Zakhidov’s annual citations—a yardstick by which the quality of research is often measured—have increased in the past decade from about 200 per year to more than 800 annually. Thirty of his 240 publications have been cited at least 30 times.
“The American Physical Society limits the number of fellows to 0.5 percent of its membership,” said Dr. Myron Salamon, dean of the School of Natural Sciences and Mathematics. “The naming of Professor Anvar Zakhidov as a fellow in the society is a distinct honor.”
Dr. Ray Baughman, director of the NanoTech Institute and also an APS fellow, calls Zakhidov a “giant of physics.”
“I, along with his many other friends in the scientific community, am so happy that Anvar has received this great honor,” Baughman said. “He has made a host of seminal breakthroughs in diverse areas of science and technology and has achieved this by being a world-class experimentalist, theorist, leader and teacher.”

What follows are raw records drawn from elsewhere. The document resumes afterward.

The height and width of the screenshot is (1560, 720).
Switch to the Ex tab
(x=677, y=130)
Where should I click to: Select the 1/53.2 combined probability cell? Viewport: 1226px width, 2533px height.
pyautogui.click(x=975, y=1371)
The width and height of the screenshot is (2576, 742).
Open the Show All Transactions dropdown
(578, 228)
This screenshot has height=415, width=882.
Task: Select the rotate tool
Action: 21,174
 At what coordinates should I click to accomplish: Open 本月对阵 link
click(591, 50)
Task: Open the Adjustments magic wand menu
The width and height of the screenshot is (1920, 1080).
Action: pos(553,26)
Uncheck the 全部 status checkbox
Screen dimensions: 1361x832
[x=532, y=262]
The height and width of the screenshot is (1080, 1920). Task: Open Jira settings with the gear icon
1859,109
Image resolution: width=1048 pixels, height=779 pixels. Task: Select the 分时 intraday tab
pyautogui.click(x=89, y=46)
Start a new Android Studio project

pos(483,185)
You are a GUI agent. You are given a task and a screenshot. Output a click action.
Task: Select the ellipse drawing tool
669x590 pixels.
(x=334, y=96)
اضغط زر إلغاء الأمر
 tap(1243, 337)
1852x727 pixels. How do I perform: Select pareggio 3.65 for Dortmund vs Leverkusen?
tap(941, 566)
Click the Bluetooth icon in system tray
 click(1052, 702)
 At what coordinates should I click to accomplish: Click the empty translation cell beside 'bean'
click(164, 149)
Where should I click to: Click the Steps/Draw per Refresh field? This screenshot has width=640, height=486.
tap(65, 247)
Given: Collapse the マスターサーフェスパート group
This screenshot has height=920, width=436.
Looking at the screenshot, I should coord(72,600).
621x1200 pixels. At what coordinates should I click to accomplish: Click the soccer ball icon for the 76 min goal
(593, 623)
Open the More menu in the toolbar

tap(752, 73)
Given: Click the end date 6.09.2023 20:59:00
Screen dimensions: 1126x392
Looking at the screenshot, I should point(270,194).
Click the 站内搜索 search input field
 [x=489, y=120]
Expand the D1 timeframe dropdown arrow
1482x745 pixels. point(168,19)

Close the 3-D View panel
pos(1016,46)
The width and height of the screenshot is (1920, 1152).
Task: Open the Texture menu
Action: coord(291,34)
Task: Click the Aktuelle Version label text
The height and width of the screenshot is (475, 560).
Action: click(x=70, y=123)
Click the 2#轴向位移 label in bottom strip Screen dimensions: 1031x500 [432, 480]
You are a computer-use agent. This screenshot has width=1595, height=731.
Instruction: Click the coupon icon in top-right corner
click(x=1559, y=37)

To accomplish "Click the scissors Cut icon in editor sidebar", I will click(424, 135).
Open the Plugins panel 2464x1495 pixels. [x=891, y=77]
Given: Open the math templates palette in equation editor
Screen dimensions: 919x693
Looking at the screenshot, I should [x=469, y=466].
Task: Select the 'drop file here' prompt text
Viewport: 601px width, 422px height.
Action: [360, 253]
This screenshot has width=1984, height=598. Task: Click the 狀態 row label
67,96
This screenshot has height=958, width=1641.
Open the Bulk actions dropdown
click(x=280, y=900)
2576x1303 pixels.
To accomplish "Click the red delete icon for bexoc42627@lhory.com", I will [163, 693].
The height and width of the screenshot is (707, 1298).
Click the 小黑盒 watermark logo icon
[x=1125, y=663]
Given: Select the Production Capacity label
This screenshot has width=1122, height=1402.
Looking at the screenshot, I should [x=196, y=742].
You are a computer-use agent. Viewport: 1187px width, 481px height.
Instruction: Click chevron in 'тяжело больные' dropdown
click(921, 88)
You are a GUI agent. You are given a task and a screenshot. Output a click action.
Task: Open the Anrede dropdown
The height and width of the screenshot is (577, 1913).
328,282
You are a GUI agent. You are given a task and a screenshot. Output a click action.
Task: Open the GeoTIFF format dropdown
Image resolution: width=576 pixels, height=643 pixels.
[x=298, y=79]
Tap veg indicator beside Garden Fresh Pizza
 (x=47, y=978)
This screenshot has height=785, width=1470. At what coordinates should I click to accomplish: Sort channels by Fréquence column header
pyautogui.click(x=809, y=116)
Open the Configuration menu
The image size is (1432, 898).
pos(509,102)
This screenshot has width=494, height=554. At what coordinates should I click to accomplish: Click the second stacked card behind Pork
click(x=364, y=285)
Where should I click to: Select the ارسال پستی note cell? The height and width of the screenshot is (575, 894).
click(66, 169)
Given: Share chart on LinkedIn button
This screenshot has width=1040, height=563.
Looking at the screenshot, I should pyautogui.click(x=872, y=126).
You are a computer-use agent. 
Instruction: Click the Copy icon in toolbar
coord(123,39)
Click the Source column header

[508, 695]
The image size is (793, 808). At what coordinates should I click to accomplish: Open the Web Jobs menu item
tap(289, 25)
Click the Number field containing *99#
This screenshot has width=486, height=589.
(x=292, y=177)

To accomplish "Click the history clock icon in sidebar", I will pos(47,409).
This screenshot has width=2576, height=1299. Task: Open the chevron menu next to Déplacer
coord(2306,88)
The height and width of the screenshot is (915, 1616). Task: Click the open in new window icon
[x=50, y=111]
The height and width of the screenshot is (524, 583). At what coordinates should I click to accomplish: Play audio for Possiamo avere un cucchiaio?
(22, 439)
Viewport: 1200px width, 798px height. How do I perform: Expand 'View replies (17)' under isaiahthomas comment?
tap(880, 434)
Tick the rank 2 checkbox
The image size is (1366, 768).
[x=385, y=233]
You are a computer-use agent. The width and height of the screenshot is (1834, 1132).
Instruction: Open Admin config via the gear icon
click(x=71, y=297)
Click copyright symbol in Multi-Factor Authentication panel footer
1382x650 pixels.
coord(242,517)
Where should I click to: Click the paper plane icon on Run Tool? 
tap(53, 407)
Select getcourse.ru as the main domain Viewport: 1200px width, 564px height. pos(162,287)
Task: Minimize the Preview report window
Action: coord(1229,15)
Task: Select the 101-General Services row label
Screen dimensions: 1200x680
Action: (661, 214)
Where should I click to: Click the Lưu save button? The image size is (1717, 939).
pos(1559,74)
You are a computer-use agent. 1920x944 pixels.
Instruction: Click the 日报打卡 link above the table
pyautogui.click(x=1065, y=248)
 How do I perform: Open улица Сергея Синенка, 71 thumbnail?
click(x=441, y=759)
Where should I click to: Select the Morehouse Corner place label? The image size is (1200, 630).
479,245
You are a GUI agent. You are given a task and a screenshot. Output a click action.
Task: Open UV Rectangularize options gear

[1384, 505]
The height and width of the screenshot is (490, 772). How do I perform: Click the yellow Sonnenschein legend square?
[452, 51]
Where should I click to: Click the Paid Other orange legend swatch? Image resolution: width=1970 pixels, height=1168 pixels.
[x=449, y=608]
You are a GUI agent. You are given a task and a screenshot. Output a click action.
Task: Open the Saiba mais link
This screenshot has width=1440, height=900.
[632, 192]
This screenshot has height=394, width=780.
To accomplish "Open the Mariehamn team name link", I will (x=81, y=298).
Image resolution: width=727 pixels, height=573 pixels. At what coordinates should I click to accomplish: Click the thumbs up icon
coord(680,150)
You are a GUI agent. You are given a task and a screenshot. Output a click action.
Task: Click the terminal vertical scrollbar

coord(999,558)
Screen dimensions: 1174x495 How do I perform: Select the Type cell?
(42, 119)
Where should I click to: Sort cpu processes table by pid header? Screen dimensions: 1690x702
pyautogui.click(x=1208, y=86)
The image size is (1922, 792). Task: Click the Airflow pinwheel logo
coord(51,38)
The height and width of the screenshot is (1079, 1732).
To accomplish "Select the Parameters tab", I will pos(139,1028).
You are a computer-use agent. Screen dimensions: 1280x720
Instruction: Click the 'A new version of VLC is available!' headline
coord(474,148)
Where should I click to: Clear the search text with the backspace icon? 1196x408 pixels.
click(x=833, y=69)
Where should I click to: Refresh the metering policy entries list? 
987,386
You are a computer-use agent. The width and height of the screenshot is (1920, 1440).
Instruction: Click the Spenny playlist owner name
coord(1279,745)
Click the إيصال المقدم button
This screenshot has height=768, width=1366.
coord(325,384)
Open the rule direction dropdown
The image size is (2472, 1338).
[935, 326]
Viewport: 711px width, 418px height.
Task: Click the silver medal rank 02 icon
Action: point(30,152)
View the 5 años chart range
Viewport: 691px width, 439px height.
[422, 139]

Zakhidov graduated magna cum laude from Tashkent Technical University in Uzbekistan in 1975. He obtained his master’s in physics in 1977 and doctorate in physics (optics) from the Institute of Spectroscopy of USSR Academy of Sciences in Moscow in 1981. He spent five years (1990-1995) as visiting professor in Japan, and a year in Bologna, Italy, at the Institute of Molecular Spectroscopy.
From 1996 March until July 2000, Zakhidov was a senior principal scientist working with advanced materials at Honeywell Inc. (formerly AlliedSignal), where he worked closely with Baughman. He joined UT Dallas in 2001 to co-found the NanoTech Institute. He serves as its associate director.